08:32pq: If a hardware driver testing relies on eye-balling pictures, that's slow, tedious, unreliable, and probably forgotten. It also requires engineering test pictures that would make errors noticeable, which I think is actually hard.
08:33MrCooper: comparing between vkms & HW drivers would also require the former to support the same pipelines as the latter, wouldn't it?
08:33pq: yes
08:35pq: How else could one test whether a unique pipeline or colorop works correctly if not computing the expected result in some other way as well?
08:36pq: VKMS might support arbitrary pipelines by implementing all colorops in the wild, and configuring their order in pipelines via configfs.

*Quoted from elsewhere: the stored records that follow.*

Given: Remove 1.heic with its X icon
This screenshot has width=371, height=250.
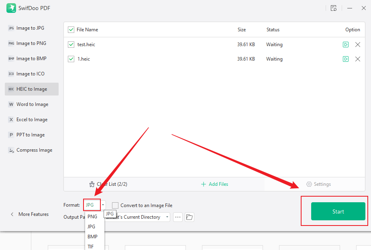Looking at the screenshot, I should [x=358, y=59].
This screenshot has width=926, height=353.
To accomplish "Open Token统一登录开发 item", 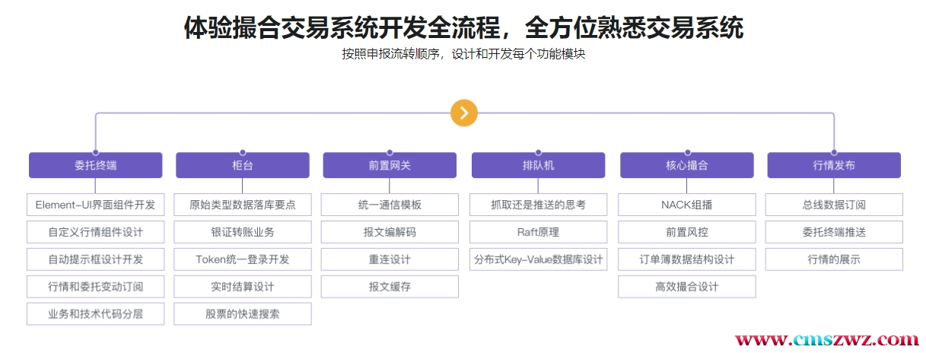I will (242, 259).
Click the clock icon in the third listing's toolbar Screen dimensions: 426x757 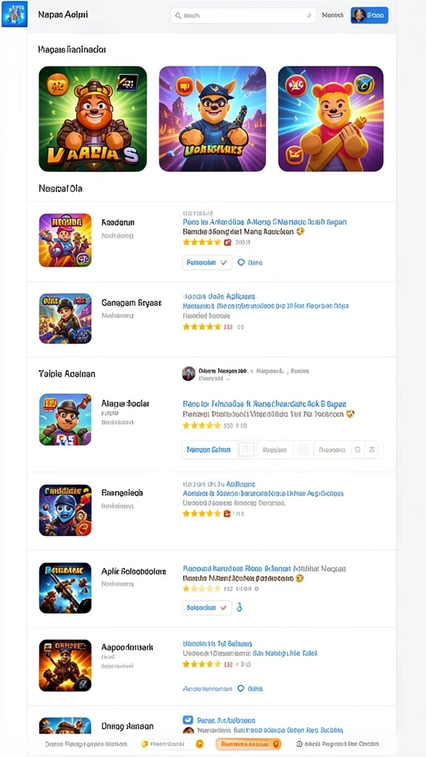(357, 449)
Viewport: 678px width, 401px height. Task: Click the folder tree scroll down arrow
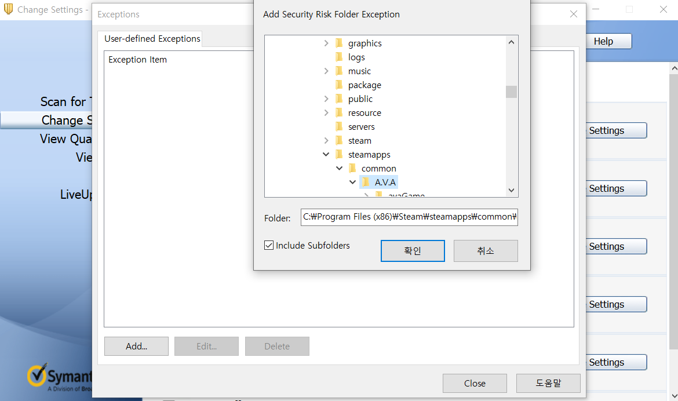tap(511, 190)
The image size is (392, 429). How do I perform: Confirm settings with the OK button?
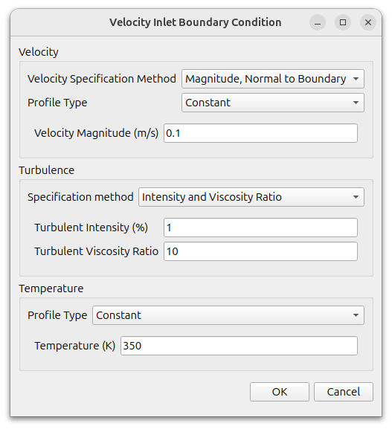pyautogui.click(x=280, y=392)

08:36valentine: glehmann: looks like it started flaking between 1st and 3rd January: https://gitlab.freedesktop.org/mesa/mesa/-/issues/14588#note_3255525
08:41glehmann: https://gitlab.freedesktop.org/mesa/mesa/-/compare/7ed6679361f02ea48562652d11281e927ee06fed...07f8729361c4f57564437f4f21d9340e913cab91
08:41glehmann: I guess that likely makes it a radv regression
08:55daniels: pq: but then what makes colorops unique in this regard? why not say that no-one can implement any display output at all without hardware checksums to verify it's the right output? or HDMI/DP audio without loopback monitoring?
08:56daniels: obviously having writeback is super desirable and everyone should, but refusing to allow people to implement their hardware spec because they have to observe bugs irl rather than have it rigorously validated seems like a step too far tbh
08:56emersion: agreed
08:58pq: daniels, previously the output hasn't been defined. Colorops are defined in detail.
09:00pq: daniels, I'm seeking ways to make implementation testing easier for everyone. I did not mean fobidding implementations.
09:01pq: daniels, this discussion stems from a private discussion, where the said hardware spec is a single ambiguous word for a colorop.
09:03pq: daniels, also, I don't think yolo'ing before is an excuse to continue yolo'ing if a practical better way can be found.
09:05emersion: adding new KMS features is already a very tall order
09:05emersion: we took multiple years adding colorops
09:05emersion: i don't think adding even more requirements is going to help
09:06pq: yes, and improving IGT will make it easier
09:06emersion: it's just more work
09:07pq: one-off work, the next driver developer then has it ready-made
09:07pq: Why does IGT exist to begin with?
09:10daniels: pq: hrm, I read 'should writeback functionality be required ... ?' as quite literally saying that colorop implementations would only be accepted if there was also a wb implementation
09:11pq: daniels, and I said "ok" to "no, it cannot"
09:13pq: I'm not sure what you imagine me requiring here. What I have in mind is a) VKMS could be required to have an implementation of all colorops of any driver. b) IGT could be required to exercise every colorop.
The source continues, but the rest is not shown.